Kidnappings and Hijackings


In response to the recent kidnapping of 3 young Israelis, we have turned over our Letter from the Leadership column to Julian Resnick the Director of World Habonim Dror and a good friend of Ameinu.


This is for me a most difficult piece to write.

I write it from Jerusalem, from the lobby of the Inbal Hotel, from the hub, over three days of this late June of 2014, of Zionist enterprise. The Board of Governors of the Jewish Agency for Israel is meeting to consider how we continue. How we continue to build the State we care about so deeply; how we continue to connect Jews around the world to Israel; how we continue with the major projects connected to Peoplehood, the sense of belonging to a People, with all that this includes: a sense of being part of a culture, a history, a future, shared memories.

And in the background…… there are the three kidnapped boys.

So much has been said about them  during these past ten days. So many actions have been carried out over these past ten days. I have thought long and hard as to how to respond to both the kidnapping and what has happened subsequently. My first response was sent out to the young people i am responsible for. Young people, many of whom are committed to Israel, live here, are thinking of living here, spend a year here, spend the summer here. Some of whom are ambivalent about Israel. All of whom are struggling between their commitments to the  progressive world they occupy and their commitments to our People, our culture and our Homeland. The struggle, the honest struggle, between a specific identity and the sense of belonging to humanity. I am not cynical about that that struggle. I feel it too, in a different way to many of them. I feel very connected to my being a Jew, to my culture, to Israel, my home’ but I also feel very committed to universal values, struggles and to people who are not a part of my People. Leon Wieseltier talks about the validity of multiple identities and commitments. I understand what he is talking about.

This was my response:

Chaverim Shalom,
There are times when we have to say very clearly, this is wrong. This is one of these times. We do not suspend our criticism of overall policy, but we put it aside for the moment and say, only while we focus in on an act of pure evil, our eyes see nothing else. The time for talking about history, how we got here, and the future, where we want to go, will return.

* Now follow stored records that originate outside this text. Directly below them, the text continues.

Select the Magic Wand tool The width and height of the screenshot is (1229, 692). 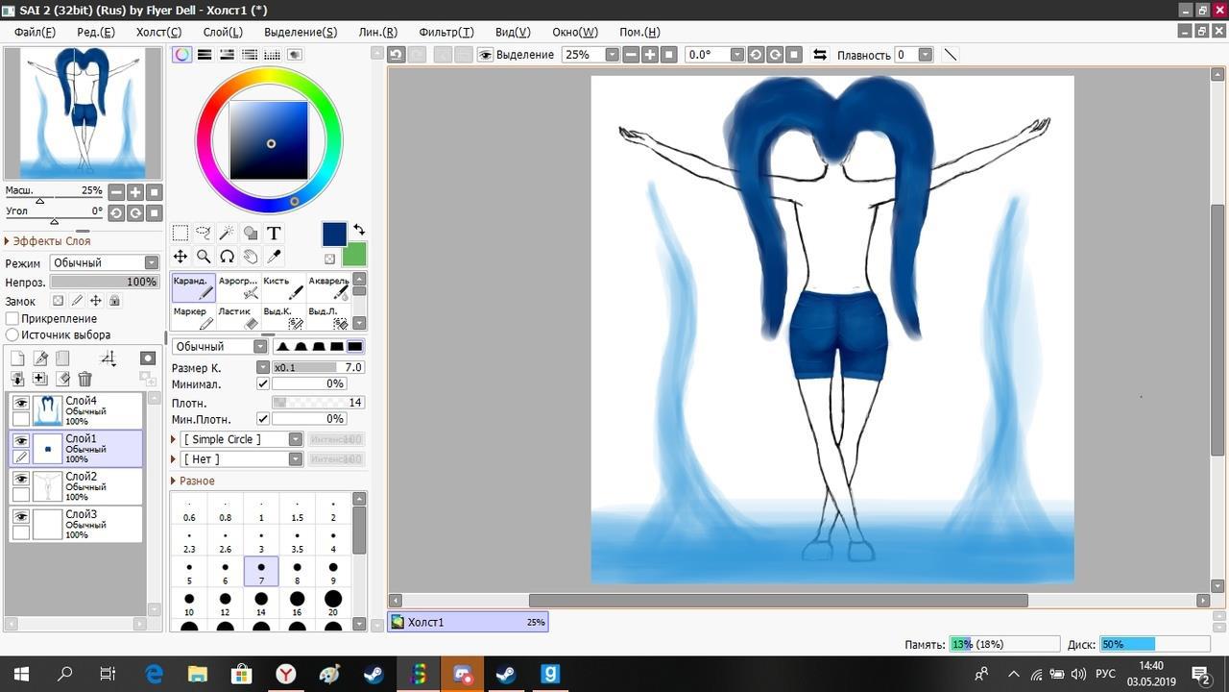(x=227, y=233)
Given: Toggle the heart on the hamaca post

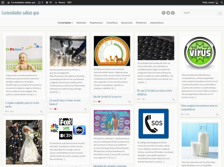Looking at the screenshot, I should click(x=55, y=109).
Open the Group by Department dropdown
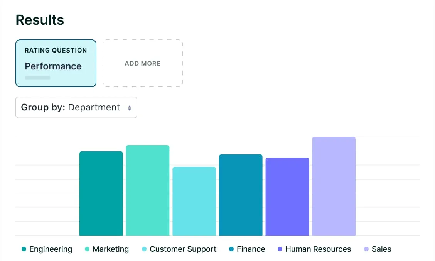This screenshot has height=261, width=435. [x=76, y=107]
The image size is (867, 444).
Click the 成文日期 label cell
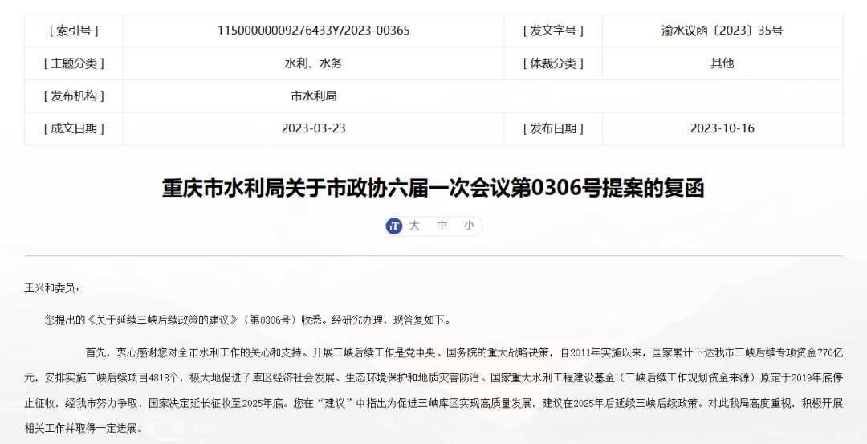pyautogui.click(x=74, y=128)
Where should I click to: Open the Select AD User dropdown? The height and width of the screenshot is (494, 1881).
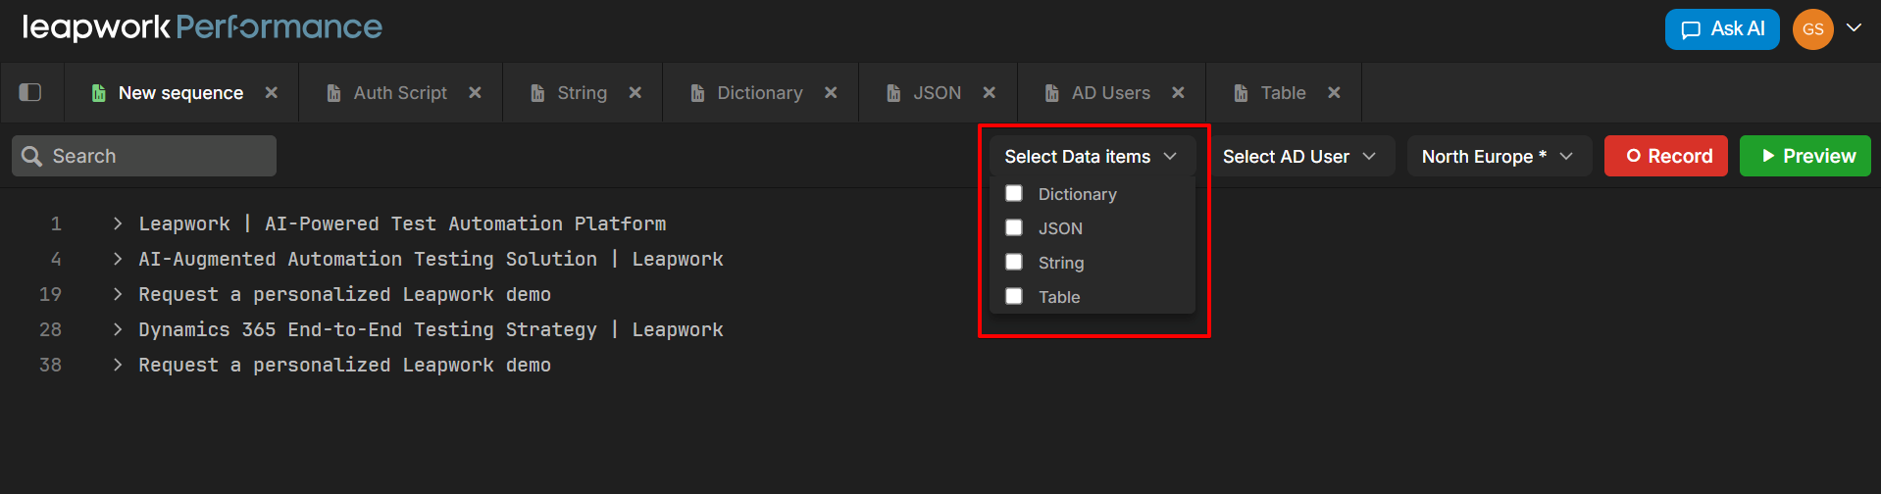(1298, 157)
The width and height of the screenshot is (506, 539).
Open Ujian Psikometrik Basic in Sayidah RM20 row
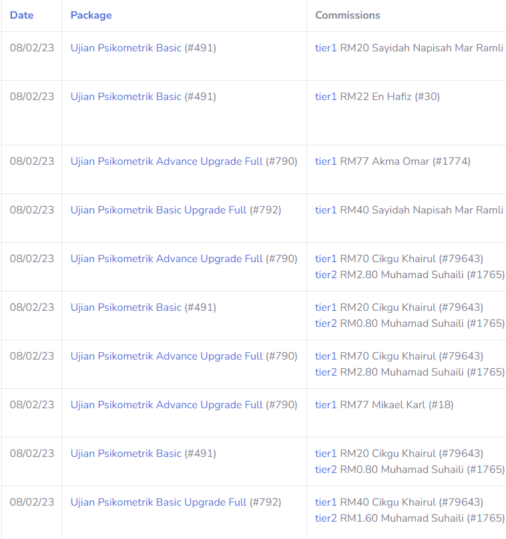click(126, 48)
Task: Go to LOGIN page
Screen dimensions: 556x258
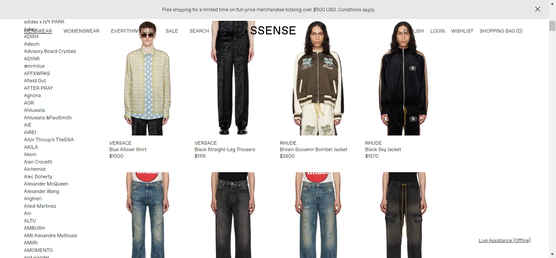Action: pos(437,31)
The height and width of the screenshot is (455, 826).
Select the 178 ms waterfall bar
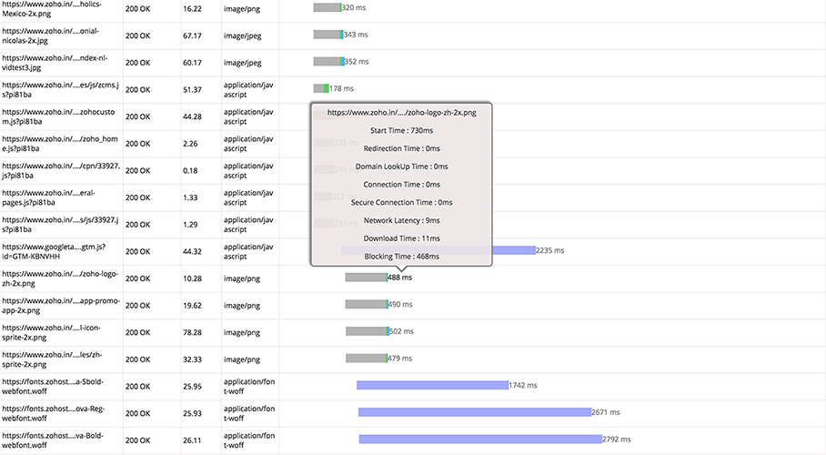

Today we can only say one thing: our thoughts are with Naftali, Gil-Ad, Eyal and their families. We urge their captors to return them safely so that the energy being expended right now can be expended in the work for peace between us and the Palestinian People.

I have now moved beyond what I wrote then, forced by the many responses around this issue which has touched many of us so deeply. i am moved to write this, something different to what I wrote last week, as I believe these young boys have not only been kidnapped by awful, evil people, but in addition their kidnapping has been hijacked, in the most cynical way by interest groups, politicians and those who have identified their kidnapping as an “opportunity” to achieve other goals.

Mush has been said in recent days which sickens me. I will give two examples. Member of Knesset Hanin Zuabi (member of the Balad Party) and Rabbi Dov Lior (Chief Rabbi of Hebron and Kiryat Arba in the southern West Bank; Rosh Yeshiva Kiryat Arba Hesder Yeshiva, head of the “Council of Rabbis of Judea and Samaria). Probably for the first time in their lives the two of them find themselves in a coalition born of their warped understanding of the kidnapping. They share the view that it is not the kidnappers who are behind this act. They both absolve the kidnappers of responsibility and place the responsibility in other places. For MK Hanin Zuabi the settlers, the Zionists, the IDF, in short the Jews are responsible. For Rabbi Dov Lior it is the Israeli lawmakers who are responsible for passing “anti-religious legislation”.

But, at the end of the day, if it was only lone voices such as these, I could live with them. The problem is deeper and more profound. I want to air two of them. The first is the behaviour of the Israeli authorities who have used the kidnapping as a smokescreen to carry out plans that have obviously been in place just waiting for the opportune moment. There is no place for wreaking vengeance when dealing with an act of terror. This is not how a democratically elected government which prides itself on being a part of the forces of Western Democracy is supposed to act.
Soldiers are not supposed to wreck homes.

Soldiers are not supposed to engage in acts of random terrorising of a civilian population. Soldiers are not supposed to impose collective punishment when the intelligence community is frustrated because it does not have the answers.

Our soldiers are supposed to behave differently, very differently from those who kidnap children, even when we are frustrated and angry. I am for Jews with power, but I am not for losing the ability to understand how power needs to be used.

The government is supposed to continue to function strategically so that when Abu Mazen takes the unprecedented act of speaking out against the kidnapping in Arabic in front of the leadership of the Arab world, it should be understood as a moment of great bravery and he should get the support he deserves, not only from Tzippi Livni, but also from the Prime Minister. Should he initiate a break with the Hamas? Yes, but do not demand of him to do it at every opportunity as you know that makes it more and more difficult for him to do it (as if he is acting at our bidding – Politics 101).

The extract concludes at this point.